LIST OF TASKS.
[1] In the passage on tourist places and Foursquare check-ins, how many months of check-in activity does the Barcelona case study use?
[2] Return the part of the passage on tourist places and Foursquare check-ins between "The main contribution" and "out their differences.", inclusive.
[3] Extend the passage on tourist places and Foursquare check-ins past its last sentence.

The emergence of Location-Based Social Networks (LBSNs) has provided abundant data for tourism studies, such as travelling reviews (Marine-Roig and Clavé 2015), footprints (Girardin et al. 2009), and photos of destinations (Nikjoo and Bakhshi 2019). When compared with the traditional field survey, these sources of data provide increased opportunities to explore large-scale human activities in detail. By utilizing LBSN data, many studies have investigated the spatial distribution of tourist attractions or the travel patterns of tourist activities (Hasnat and Hasan 2018; Vu et al. 2015; García-Palomares et al. 2015). However, the functional relations between tourist places (i.e. flows of tourists between these places) have not been investigated in depth. In fact, visiting tourist attraction (e.g. a landmark) is just one component of tourist activities, since tourist visits necessarily imply itineraries. Other places, such as restaurants, public transport and accommodations comprise the functional bases of tourism in a city. Such relations between tourist facilities are usually described based on practical experiences. Therefore, the quantification of the relation is beneficial for better understanding the dynamics of tourist activities.

This study aims to quantify the important tourist-functional relations between urban places, which are usually not noticeable on spatial proximity relations. Here, the functional relation between tourist places is defined as the flows of tourist users between Foursquare POIs. Further, we use the functional interaction value to measure the functional proximity of different groups of POIs which are classified by different categories of usages. The case study proposed in this paper investigates functional relations between tourist places in Barcelona using 18 months of Foursquare (an LBSN) check-in activity. On Foursquare, users make “check-ins” at venues which are predefined or created by themselves. Because Foursquare data provides the attributes of POIs and their geographic location, it is a popular source of information for mining online-user behaviors (Preotiuc-Pietro and Cohn 2013), urban mobility (Hasan et al. 2013), improvement of categorization systems (Hu et al. 2015), among other applications.

The main contribution of the study lies in its practical method of quantifying the functional relations of places, rather than trying to depict the dynamics of tourist activities in a specific city. The study process mainly comprises four steps: identification of tourist users, classification of POIs based on usage, calculation of flows among different categories of POIs, and analysis of functional relations. A network graph is used to present the significant relations among different usages. Finally, we also compare the spatial proximity of POIs with their functional proximity for finding out their differences.

DATA FOR ANALYSIS.
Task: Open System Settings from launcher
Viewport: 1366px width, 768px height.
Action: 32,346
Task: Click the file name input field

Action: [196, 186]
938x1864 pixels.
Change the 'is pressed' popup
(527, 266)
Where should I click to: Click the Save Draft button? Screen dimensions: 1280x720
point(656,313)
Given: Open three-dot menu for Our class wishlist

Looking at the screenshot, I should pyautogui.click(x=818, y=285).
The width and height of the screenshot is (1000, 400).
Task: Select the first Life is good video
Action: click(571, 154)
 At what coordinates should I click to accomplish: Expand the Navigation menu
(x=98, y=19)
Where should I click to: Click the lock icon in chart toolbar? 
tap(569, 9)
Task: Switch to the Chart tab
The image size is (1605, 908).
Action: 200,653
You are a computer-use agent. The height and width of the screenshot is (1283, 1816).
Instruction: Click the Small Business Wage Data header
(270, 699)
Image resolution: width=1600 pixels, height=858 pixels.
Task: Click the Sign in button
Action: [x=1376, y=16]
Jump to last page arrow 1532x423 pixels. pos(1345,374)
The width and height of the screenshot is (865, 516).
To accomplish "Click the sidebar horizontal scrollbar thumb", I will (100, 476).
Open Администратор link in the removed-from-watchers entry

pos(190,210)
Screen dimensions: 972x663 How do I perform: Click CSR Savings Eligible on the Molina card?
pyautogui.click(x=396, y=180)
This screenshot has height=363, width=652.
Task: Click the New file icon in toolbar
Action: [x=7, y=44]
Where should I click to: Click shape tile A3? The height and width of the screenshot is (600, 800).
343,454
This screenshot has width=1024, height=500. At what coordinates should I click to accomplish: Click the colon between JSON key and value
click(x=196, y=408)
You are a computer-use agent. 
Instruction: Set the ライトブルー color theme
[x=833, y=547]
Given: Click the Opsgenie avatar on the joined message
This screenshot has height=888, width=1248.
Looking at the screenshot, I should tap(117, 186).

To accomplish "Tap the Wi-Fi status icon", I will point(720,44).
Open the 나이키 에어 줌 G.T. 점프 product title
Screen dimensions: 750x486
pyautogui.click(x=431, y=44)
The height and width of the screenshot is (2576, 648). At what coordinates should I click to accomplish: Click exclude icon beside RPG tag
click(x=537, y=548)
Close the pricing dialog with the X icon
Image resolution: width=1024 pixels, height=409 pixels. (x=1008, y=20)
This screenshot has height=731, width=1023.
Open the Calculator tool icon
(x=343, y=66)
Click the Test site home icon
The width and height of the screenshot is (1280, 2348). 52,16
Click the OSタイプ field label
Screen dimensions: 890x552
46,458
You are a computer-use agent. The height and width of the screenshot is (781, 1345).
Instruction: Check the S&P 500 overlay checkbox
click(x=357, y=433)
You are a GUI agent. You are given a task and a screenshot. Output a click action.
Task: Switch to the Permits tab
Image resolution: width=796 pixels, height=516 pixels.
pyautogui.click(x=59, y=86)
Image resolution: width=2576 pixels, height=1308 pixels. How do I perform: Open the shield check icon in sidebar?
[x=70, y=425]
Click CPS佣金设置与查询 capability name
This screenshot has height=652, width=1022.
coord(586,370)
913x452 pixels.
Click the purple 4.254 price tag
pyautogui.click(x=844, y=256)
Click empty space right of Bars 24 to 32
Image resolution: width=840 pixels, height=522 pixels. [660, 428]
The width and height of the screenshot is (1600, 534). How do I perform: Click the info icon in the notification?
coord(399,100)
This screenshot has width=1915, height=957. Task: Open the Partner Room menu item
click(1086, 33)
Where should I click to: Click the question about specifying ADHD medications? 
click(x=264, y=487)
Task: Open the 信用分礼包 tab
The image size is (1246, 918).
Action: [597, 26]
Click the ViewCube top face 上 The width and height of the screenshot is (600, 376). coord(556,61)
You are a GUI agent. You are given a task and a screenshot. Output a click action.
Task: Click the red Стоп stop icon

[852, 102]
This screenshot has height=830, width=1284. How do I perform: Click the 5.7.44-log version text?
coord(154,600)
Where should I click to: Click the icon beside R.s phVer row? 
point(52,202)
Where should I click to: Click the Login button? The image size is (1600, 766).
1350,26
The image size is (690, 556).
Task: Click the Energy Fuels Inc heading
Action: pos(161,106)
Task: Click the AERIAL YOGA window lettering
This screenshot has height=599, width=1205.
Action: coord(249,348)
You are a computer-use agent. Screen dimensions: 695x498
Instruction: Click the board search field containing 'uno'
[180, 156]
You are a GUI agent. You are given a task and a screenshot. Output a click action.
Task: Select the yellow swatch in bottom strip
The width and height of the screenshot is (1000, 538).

ANSWERS FOR THE TASKS.
[1] 18 months

[2]
The main contribution of the study lies in its practical method of quantifying the functional relations of places, rather than trying to depict the dynamics of tourist activities in a specific city. The study process mainly comprises four steps: identification of tourist users, classification of POIs based on usage, calculation of flows among different categories of POIs, and analysis of functional relations. A network graph is used to present the significant relations among different usages. Finally, we also compare the spatial proximity of POIs with their functional proximity for finding out their differences.

[3]
The remainder of this paper is structured as follows. The literature review summarizes the main methods to identify tourist users and related studies of tourists’ activities using LBSN data. The part of methods introduces the methodology and implements the identification of tourists within the entire sample. The result analyzes the spatial characteristics of tourist movement and the functional relationships among tourist places in Barcelona. Finally, the conclusion discusses the limitations and future work.

Study of tourist activities based on LBSN data

The spatial distribution of tourist activities based on LBSN data has been investigated in-depth globally. It turns out that tourist movement have, on a macro level, some similar spatial characteristics in different cities. In general, they are more spatially concentrated than locals’ movements. Urban centers, airports, and tourist attractions, such as famous churches or museums, are typical clustering places for tourists. For instance, Girardin et al. (2009) identified the differences of spatial activities between tourists and locals in New York via cell phone data and Flickr data. They confirmed that the movement range of visitors is limited, especially for foreign visitors. Vu et al. (2015) combined GPS and Flickr data to cluster tourists’ main routes in Hong Kong and showed that tourists tend to travel to and between adjacent areas. Hasnat and Hasan (2018) described tourist movements as clustered around tourist attractions based on Twitter data in Florida. Béjar et al. (2014) extracted the spatial–temporal characteristics of Twitter and Instagram users in Barcelona; they found that the main tourist attractions were important connecting nodes in both datasets, though their study did not distinguish tourist users from locals. Kádár (2014) concluded that the majority of geo-tagged images generated from Flickr tourist users were gathered around tourist attractions or landmarks in Budapest.

However, such spatial–temporal characteristic fails to uncover how places interact with each other functionally, since it only shows the degree of spatial aggregation of human activities in separate places or the tendency of people’s movements. Although the quantification of flows between places have been involved in studies of travel patterns and land-use detection, the focuses are still different from functional linkages. Travel patterns focus on the temporal patterns of human mobility (Sagl et al. 2012; Luo et al. 2016; Thuillier et al. 2017) Land-use detection aims to reveal the relation between spatial distribution of POIs and urban land-uses (Gao et al. 2017), rather than the connections between different urban usages.

To date, few studies have investigated the functional linkages among POIs; so, it still offers room for exploration. The most closely related study to the present work is from Ferreira et al. (2015). They collected Foursquare data in London, New York, Rio de Janeiro, and Tokyo. They classified POIs into nine categories and compared the check-in patterns of tourists and residents in these categories. They found that some categories show a significant temporal difference of check-in pattern between tourists and residents, such as locations classified as Arts and as Transport. However, they focused on the mobility patterns between specific places, rather than the functional closeness between different categories. Preotiuc-Pietro and Cohn (2013) discussed the probability of transition of users between different types of Foursquare POIs, but did not explain the functional relationships among POIs. Therefore, our study actually proposes a new perspective to analyze the functional relations between places.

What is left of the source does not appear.